Let me make another observation on the same question. The issue isn't just one for governments; the issue is one for all of society. It's for think tanks, it's for universities, it's for advocates of fields, it's for political parties.
When a political party does an analysis, if they do an analysis, and indicates that what they'd like to see happen is interest deductibility on mortgages, which happened in 1979, or more recently that we should now have a deductibility program with respect to child care, which is really a tax cut, the question one raises is how much analysis went into that statement, which then becomes the party platform of the individual party.
It's very difficult for a public service. Their job is to speak truth to power and to argue that there will be a better way. But when these issues become flagged as the campaign commitment of the political party, it becomes very difficult to argue that there are other ways of doing it that may be better.
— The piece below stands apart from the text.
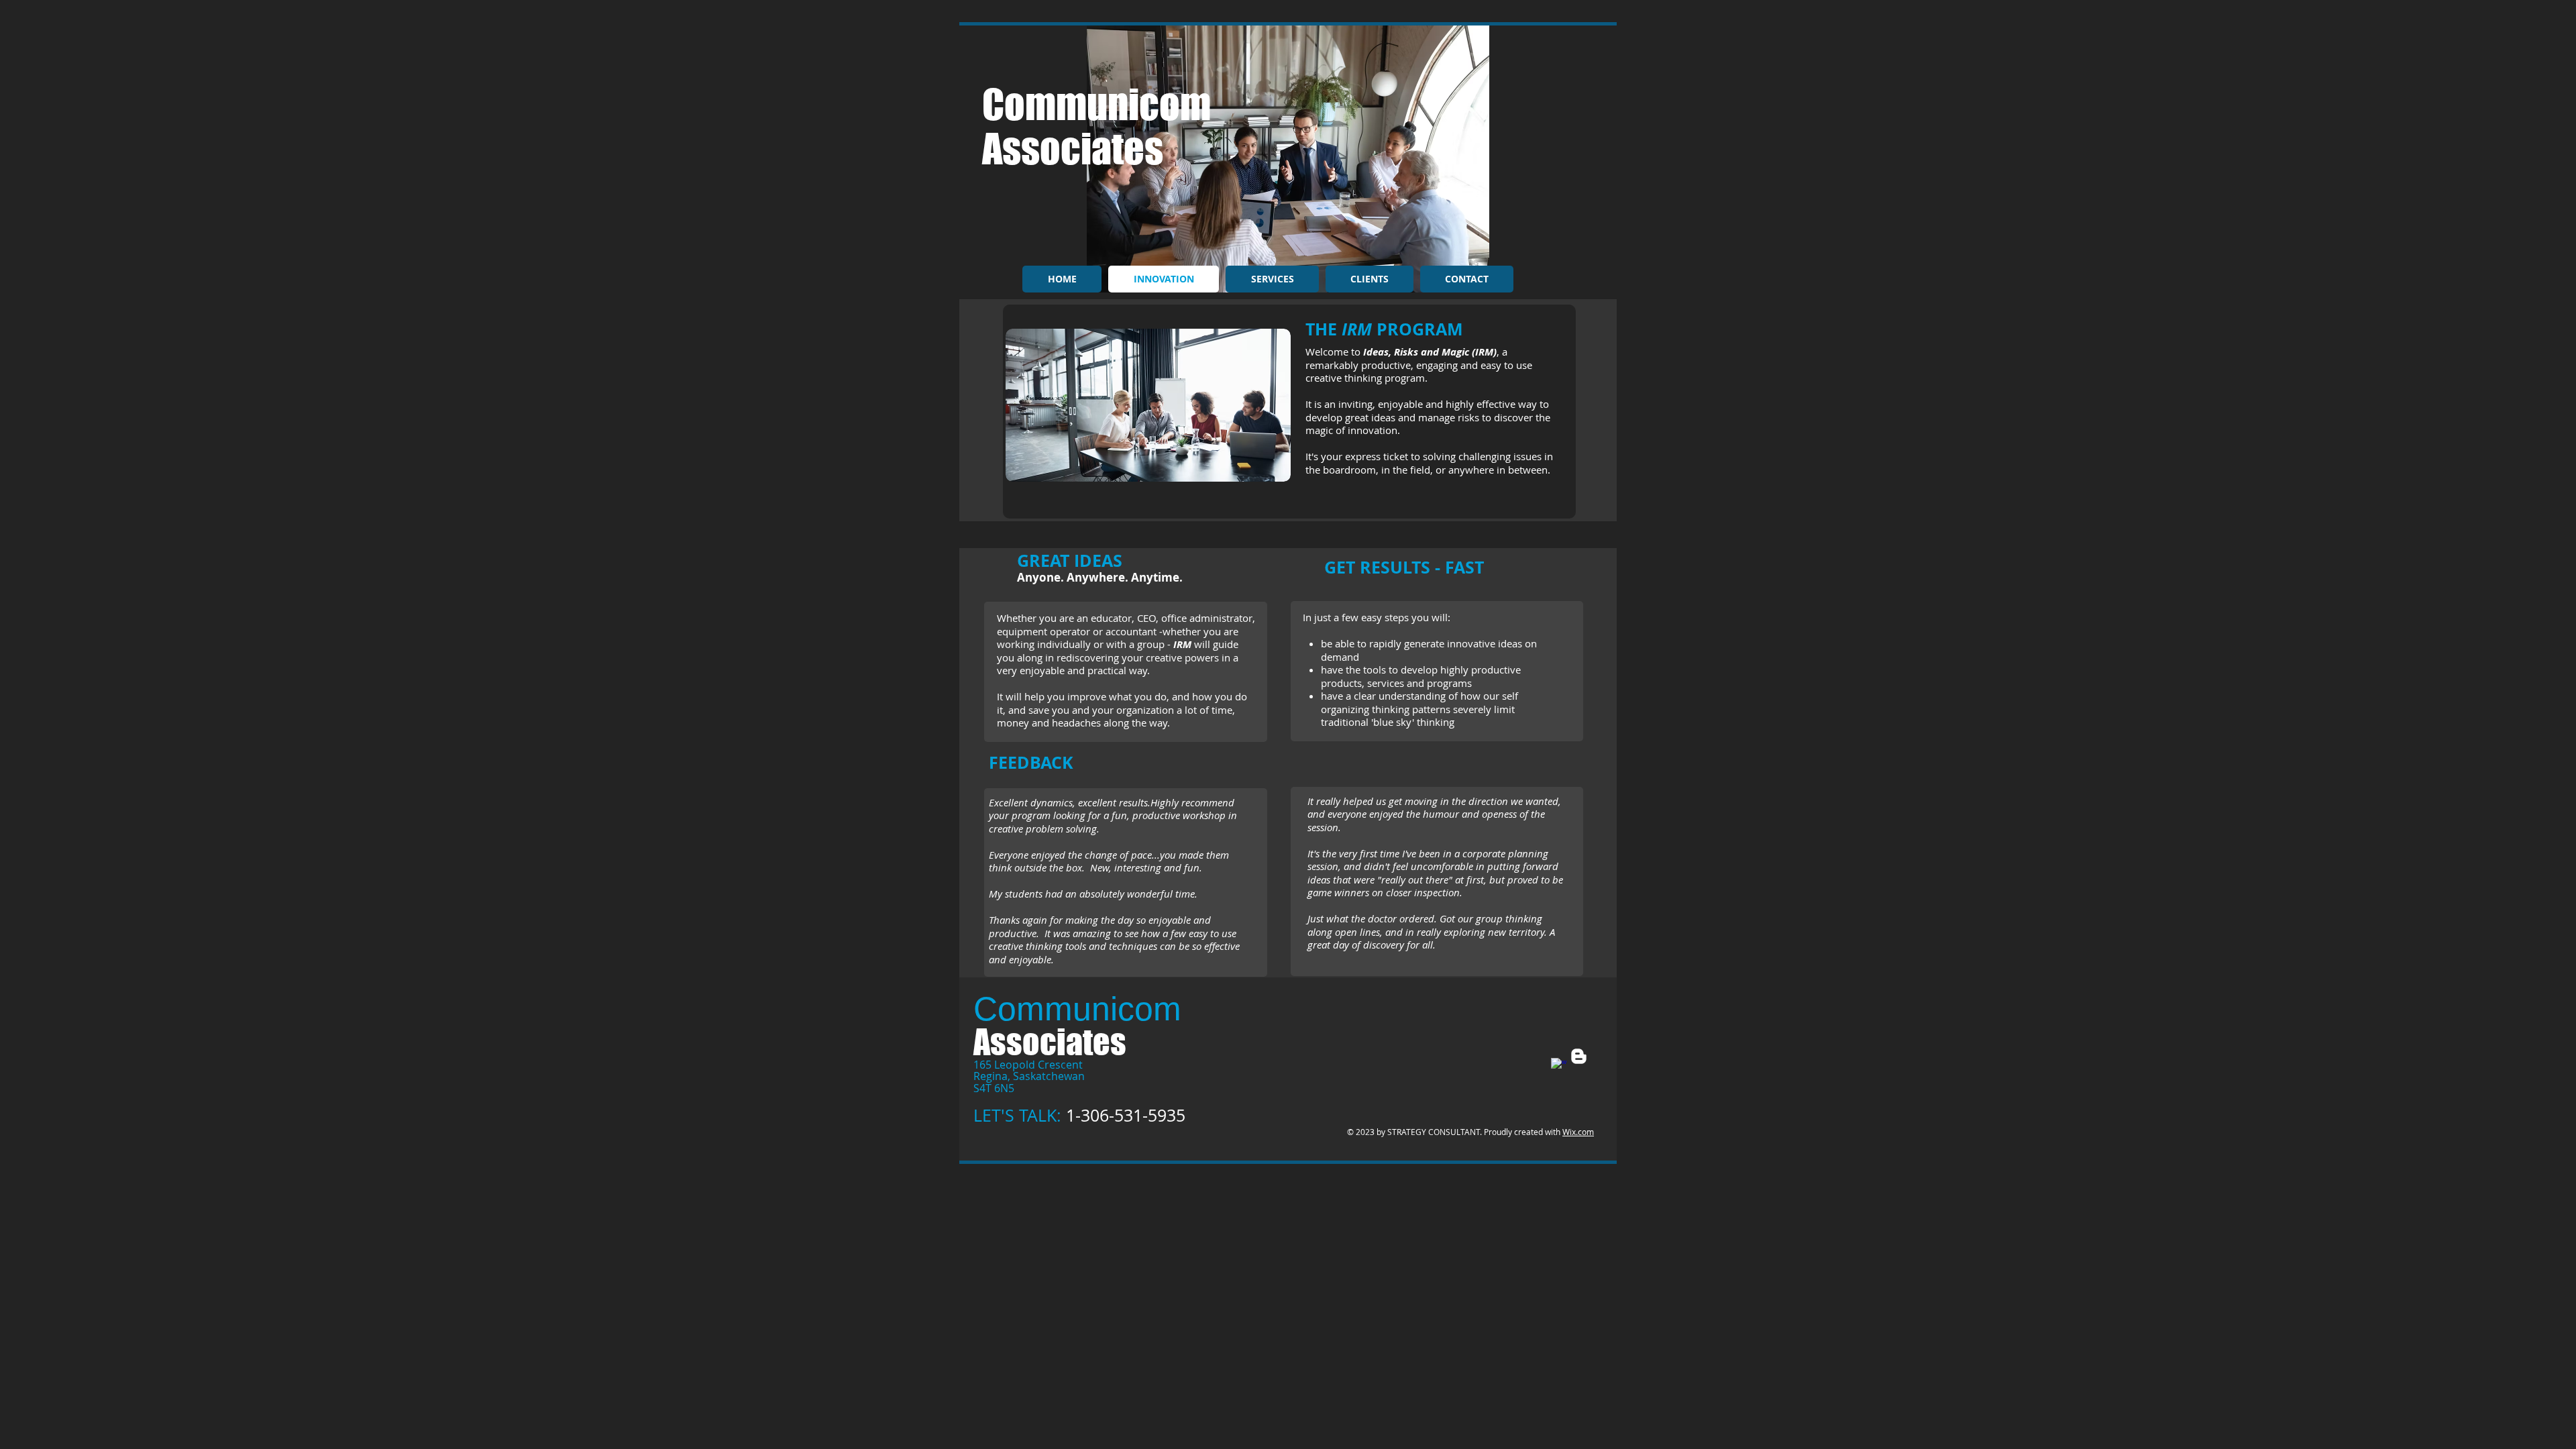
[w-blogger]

Public servants will do that, and I've seen it done, but in the end most political parties—not so much years ago, but particularly today—want to live up to their campaign commitments.
What I'm arguing for is not just analysis within government; it's also that analysis within political parties, and among others who shape the party platforms of candidates and things of that nature, become extremely important, so that we can elevate the level of the policy debate. As Dr. Young has said, we can then be examining whether or not direct expenditures in a number of these areas might be much better than what we call backdoor spending, which has upside-down subsidy impacts, and which doesn't reach people, and which has differential implications because of the way it's run through the taxes. These debates and this analysis need to take place not just within government but within political parties and other influencers of public policy and directions.